Earlier this month, news broke that China’s biggest chipmaker has come up with a 128-layer QLC NAND chip that is better than Samsung’s sixth generation, 136-layer V-NAND in terms of capacity, speed, and power efficiency.

SK Hynix is also in the sampling phase with its 128-layer TLC NAND for consumer and enterprise SSDs that will range in capacity from 250 GB to 16 TB and come in both blade and 2.5 inch formats. Western Digital and Kioxia (formerly Toshiba) are expected to ship 112-layer 3D NAND in Q4 2020. With a bit of luck, Micron’s fourth generation, 128-layer NAND chips will ship in consumer SSDs even earlier than that.

Samsung appears to have accepted the challenge and is fast-tracking development of its seventh generation, 160-layer V-NAND memory with a plan to match the release date of YMTC’s 128-layer QLC NAND, which is slated to enter mass production by the end of this year.

The Korean giant’s new NAND chip will use its advanced Double Stack technology to achieve a 67 percent higher cell density per package when compared to 96-layer chips that are widely used on the market. This would result in reduced power consumption and price per gigabyte, but we can also expect a compromise in overall write endurance that will limit the new chip’s value for enterprise applications.

For the enterprise market, Intel’s 3D XPoint and Samsung’s Z-NAND are still the best choice in terms of latency and write endurance, with Intel looking to deliver 144-layer QLC flash in upcoming Optane drives that can take a beating. Kioxia and Western Digital are also coming up with an alternative called XL-FLASH, which is only going to heat up the competition and eventually bring the cost down enough to see the tech make it into consumer drives.

Samsung made $16.5 billion in NAND flash sales in 2019, and has invested more than $8 billion into upgrading its factories in China. Recently, the company asked the Chinese government to allow 200 Samsung engineers to be allowed to travel to its Xian factory to oversee the production of the new NAND chips. If everything goes to plan, the plant will have an output of 130,000 wafers per month.

Recorded data >>
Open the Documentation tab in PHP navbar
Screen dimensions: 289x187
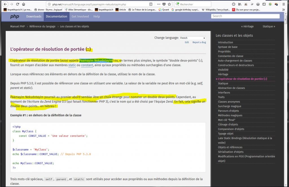(56, 16)
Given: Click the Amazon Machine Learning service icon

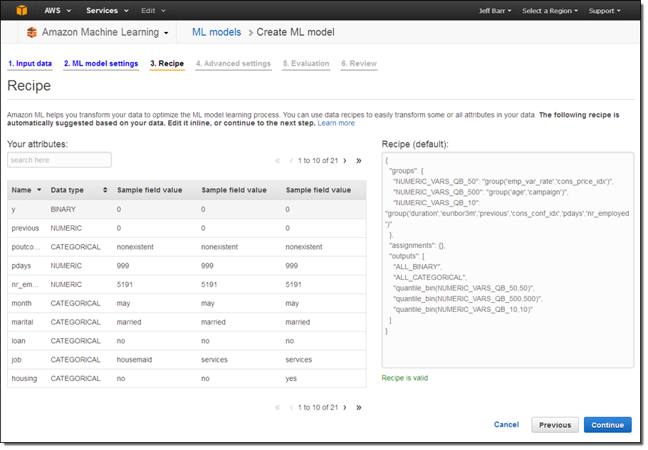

Set exercise >> Summarize the article on NAND flash memory in three sentences. The data has no connection to the text.

Written solution >> Samsung is fast-tracking its seventh-generation, 160-layer V-NAND to match the release of YMTC's 128-layer QLC NAND, while SK Hynix, Western Digital, Kioxia, and Micron also prepare new 112- and 128-layer NAND. Samsung's new chip uses Double Stack technology to reach 67 percent higher cell density than widely used 96-layer chips, which would lower power consumption and price per gigabyte but likely compromise write endurance. Samsung made $16.5 billion in NAND flash sales in 2019, has invested more than $8 billion in upgrading its factories in China, and has asked to send 200 engineers to its Xian factory to oversee production of the new chips.